-- WORK TASK --
Every line from the one containing "This screenshot has height=389, width=600." to the end of the records below should be returned exactly; pictures are to be dropped.

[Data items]
+---+

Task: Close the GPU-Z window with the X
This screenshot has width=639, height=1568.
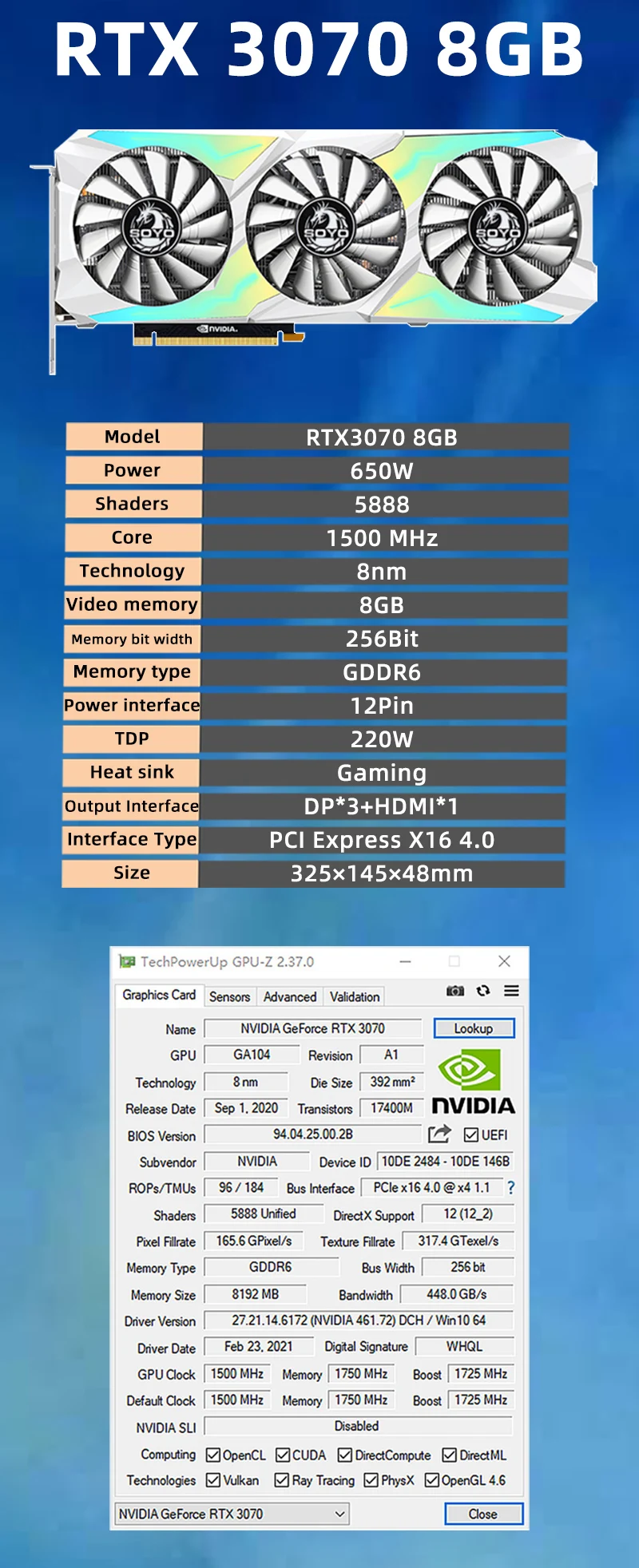Action: coord(504,961)
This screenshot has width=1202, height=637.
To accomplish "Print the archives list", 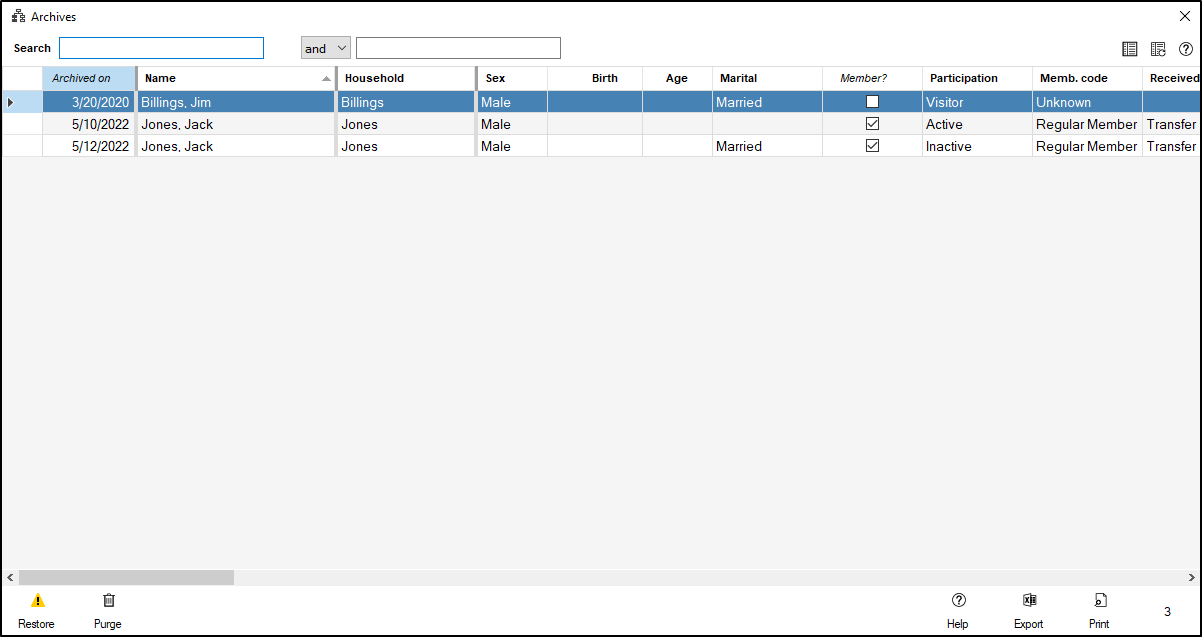I will [1099, 601].
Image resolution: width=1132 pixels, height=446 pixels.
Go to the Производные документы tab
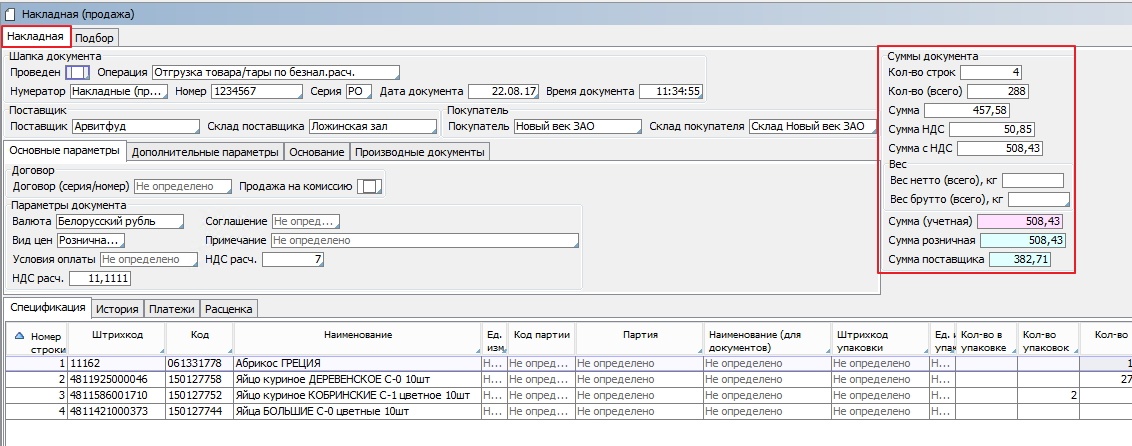click(419, 152)
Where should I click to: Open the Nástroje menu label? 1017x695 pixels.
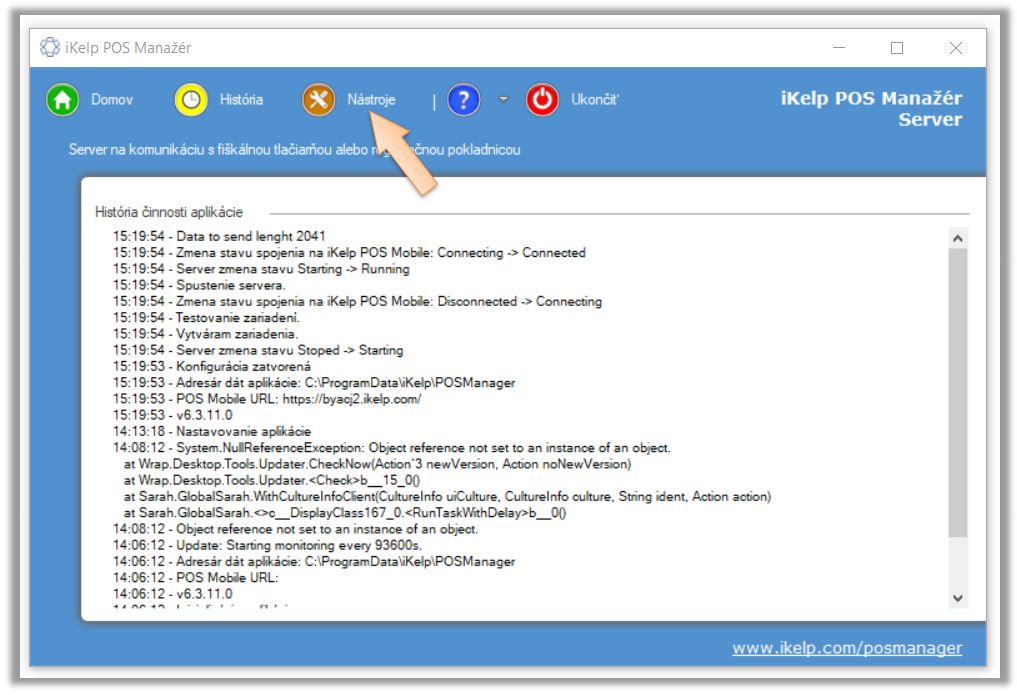pos(371,100)
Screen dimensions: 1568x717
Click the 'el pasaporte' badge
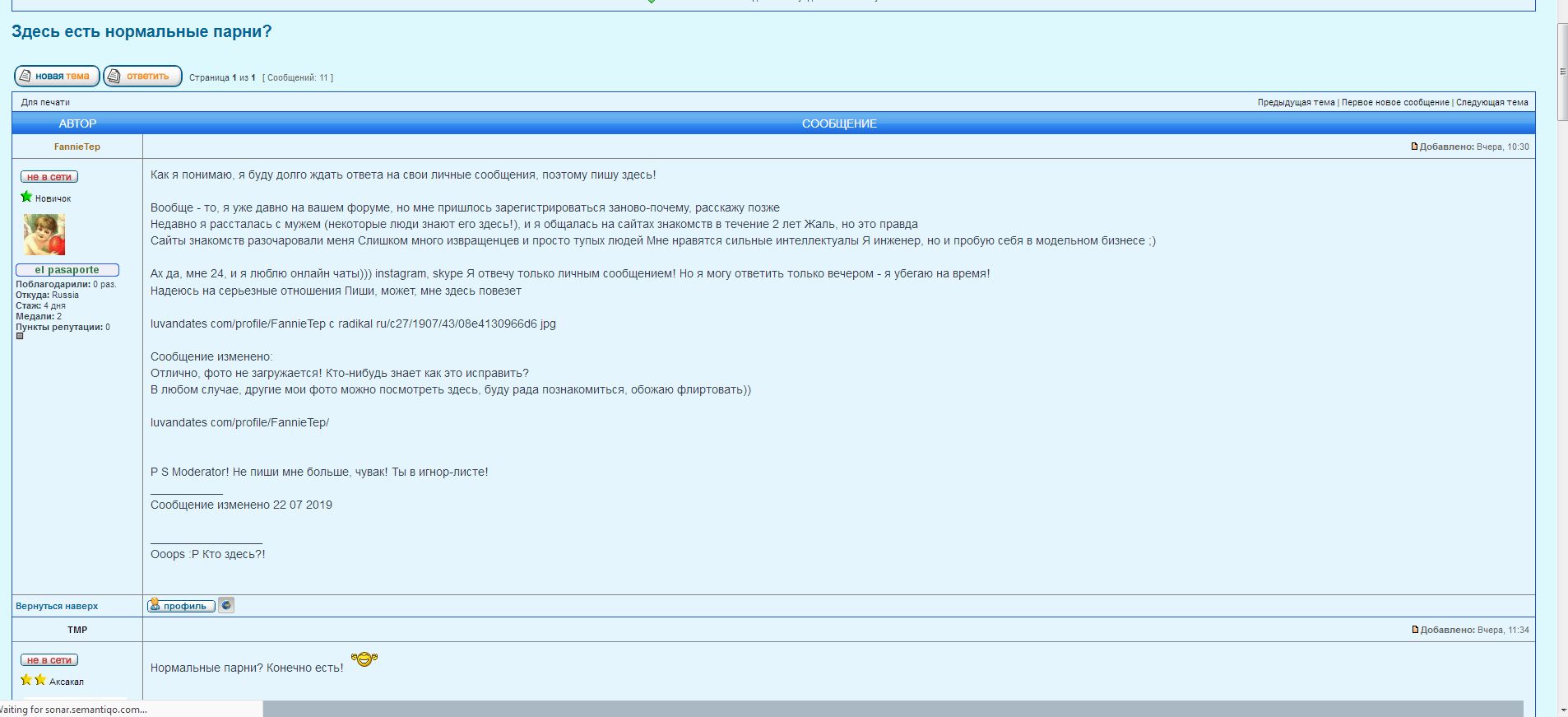(x=67, y=270)
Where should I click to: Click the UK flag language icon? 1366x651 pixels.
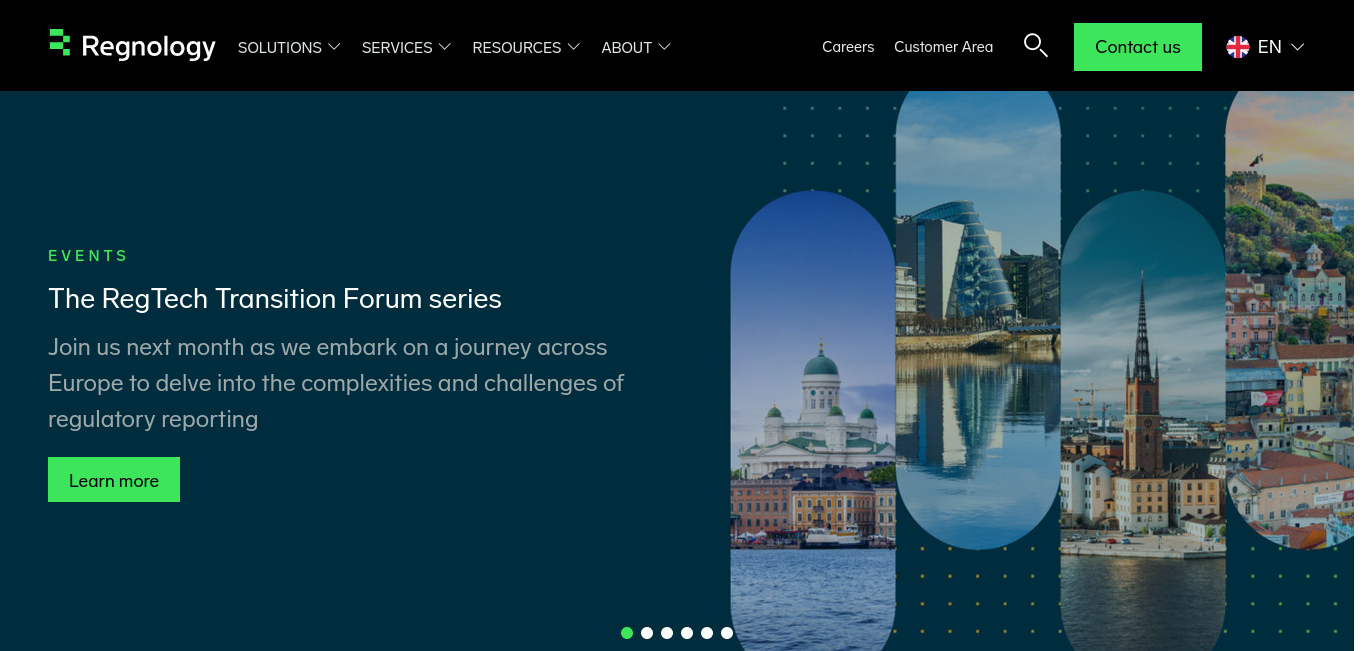tap(1238, 47)
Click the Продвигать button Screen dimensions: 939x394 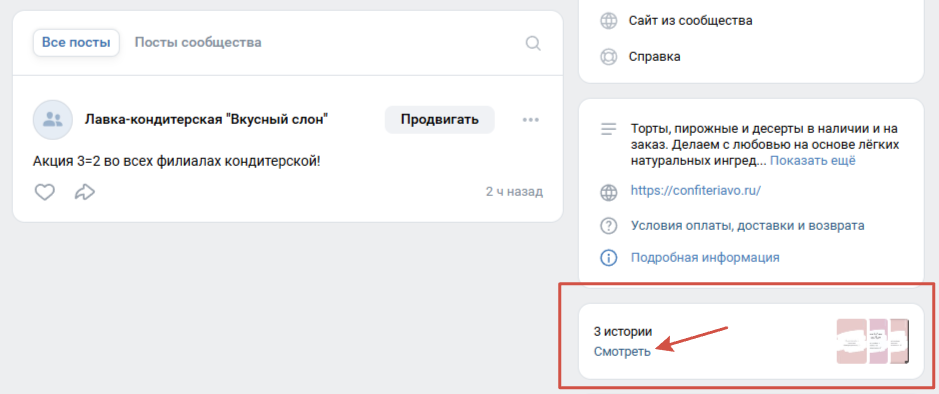point(440,119)
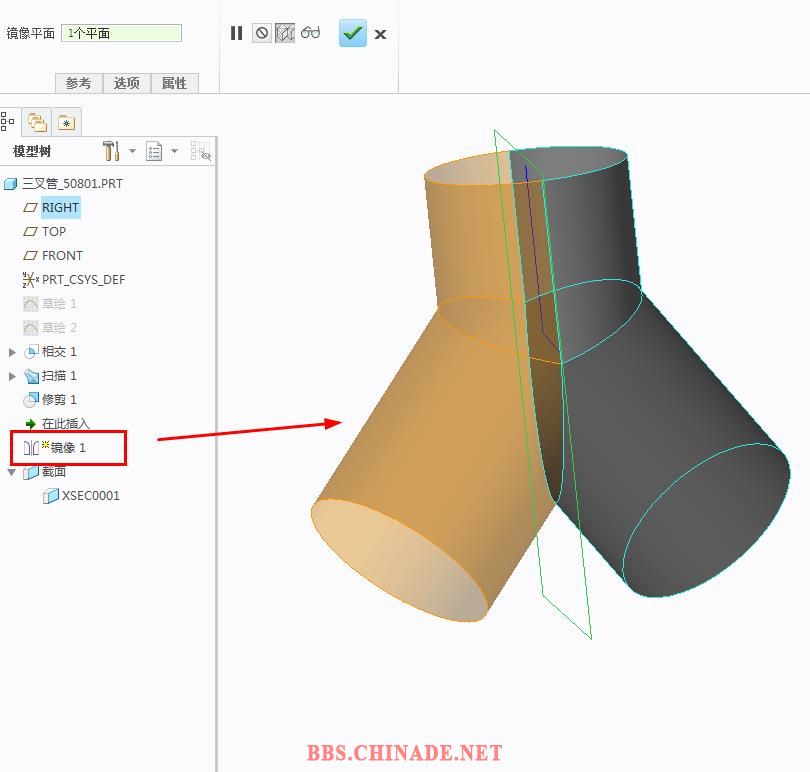This screenshot has width=810, height=772.
Task: Switch to folder browser panel icon
Action: (x=37, y=122)
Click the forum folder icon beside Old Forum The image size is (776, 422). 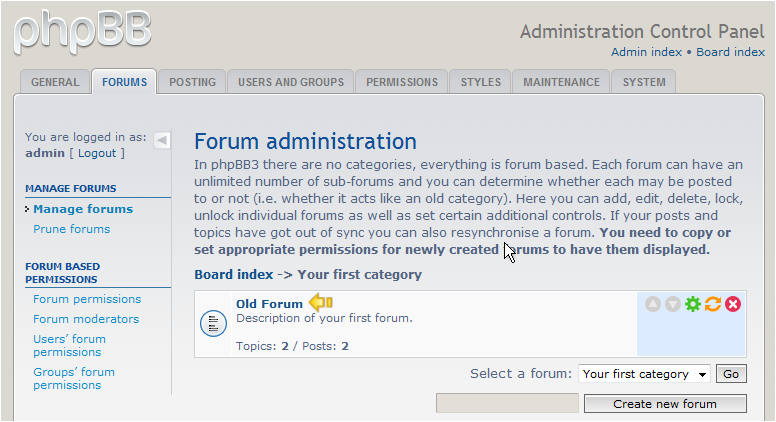213,324
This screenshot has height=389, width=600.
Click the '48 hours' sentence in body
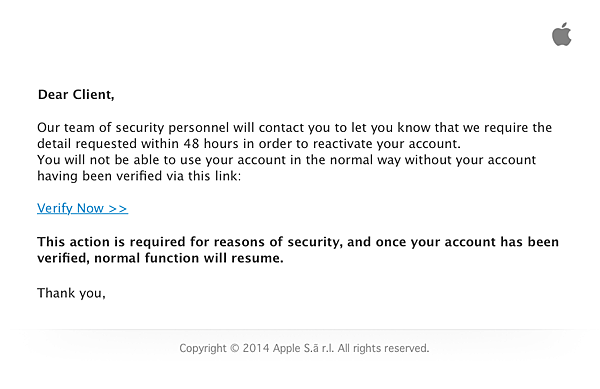pyautogui.click(x=249, y=144)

+---+

-- RESULT --
This screenshot has height=389, width=600.
Click the '48 hours' sentence in body
pyautogui.click(x=249, y=144)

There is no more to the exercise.